Relatora da CPMI das Fake News, a deputada federal Lídice da Mata (PSB-BA) disse, neste domingo (24), em suas redes sociais, que o presidente Jair Bolsonaro não possui nenhuma credibilidade para falar sobre vacinas.
A frase de lídice ocorre após o presidente Jair Bolsonaro (sem partido) afirmar em uma live, na semana passada, que estudos ingleses mostraram que pessoas que tomaram as duas doses do imunizante contra o coronavírus, da Pfizer, no Reino Unido, estariam contraindo a Síndrome da Imunodeficiência Adquirida.

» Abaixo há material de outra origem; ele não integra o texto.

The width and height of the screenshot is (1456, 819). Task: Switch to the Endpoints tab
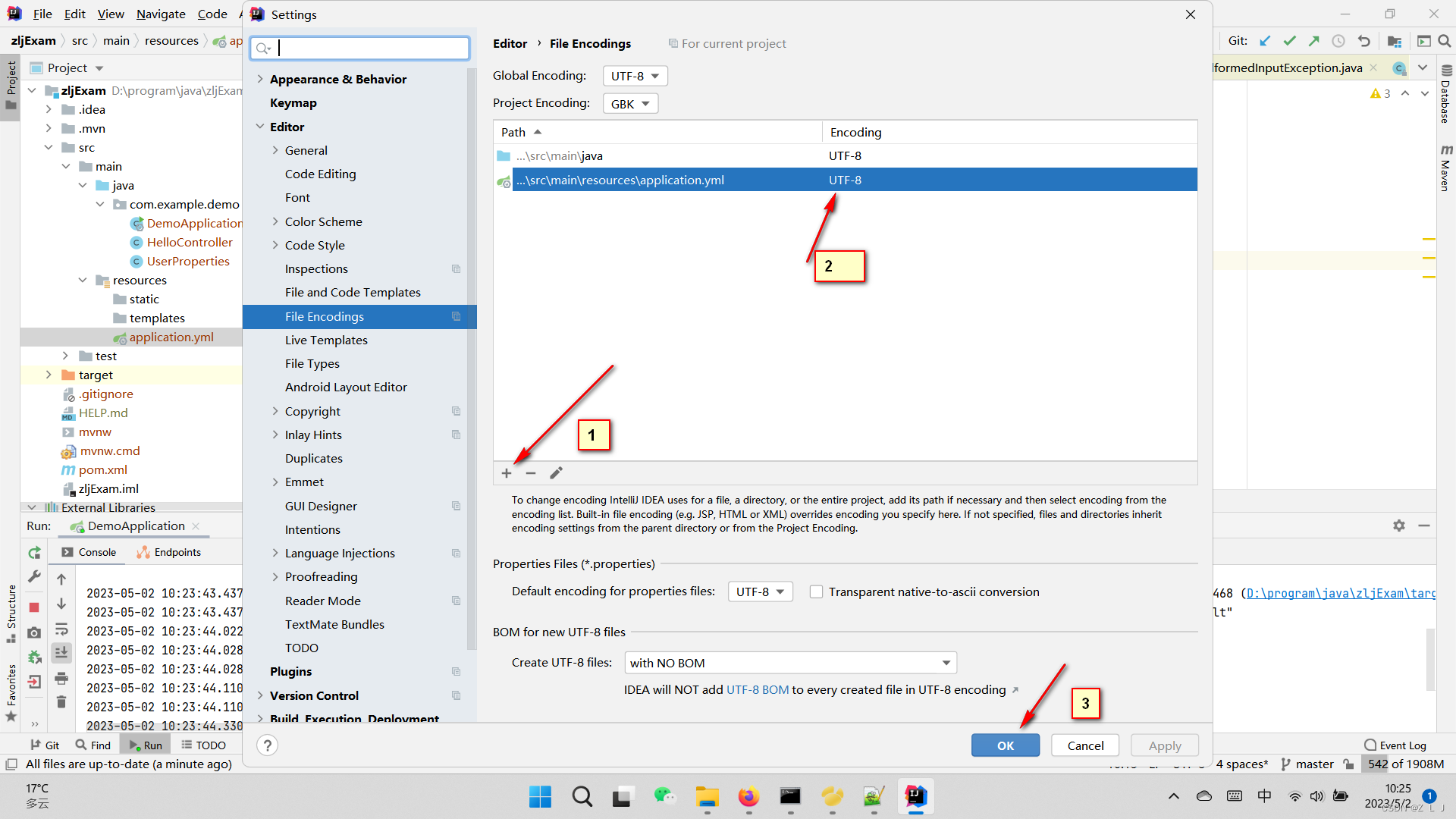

“Não vamos cair neste papo bobo do presidente de querer agora dizer que vacina dá Aids, assim como antes ele também disse que quem se vacinasse viraria jacaré! Nós não vamos deixar nos enganar! É preciso seguir com o esforço de vacinar toda população do Brasil e vencer o coronavírus. Os brasileiros confiam na vacinação! Quem não vacinou o seu filho contra o sarampo, contra a paralisia infantil e tantas outras doenças que as nossas crianças deixaram de ter? Agora 50% dos brasileiros se vacinaram com a segunda dose e estão completamente imunizados”, declarou Lídice da Mata
O presidente Jair Bolsonaro, que ainda não se vacinou afirmou: “relatórios oficiais do governo do Reino Unido sugerem que os totalmente vacinados – aqueles com 15 dias após a segunda dose – estão desenvolvendo a Síndrome de Imunodeficiência Adquirida (aids) muito mais rápido que o previsto. Recomendo que leiam a matéria. Não vou ler aqui porque posso ter problemas”.
Fake
A Sociedade Brasileira de Infectologia (SBI) desmentiu a fala do presidente Jair Bolsonaro e repudiou “toda e qualquer notícia falsa que circule e faça menção a esta associação inexistente”.
“Não se conhece nenhuma relação entre qualquer vacina contra a COVID-19 e o desenvolvimento de síndrome da imunodeficiência adquirida”. Esclareceu ainda que pessoas que vivem com HIV/aids devem ser completamente vacinadas contra a Covid-19. Destacamos inclusive a liberação da dose de reforço (terceira dose) para todos que receberam a segunda dose há mais de 28 dias”, diz o texto, endossado pela Associação Médica Brasileira (AMB). “Repudiamos toda e qualquer notícia falsa que circule e faça menção a esta associação inexistente”, diz SBI.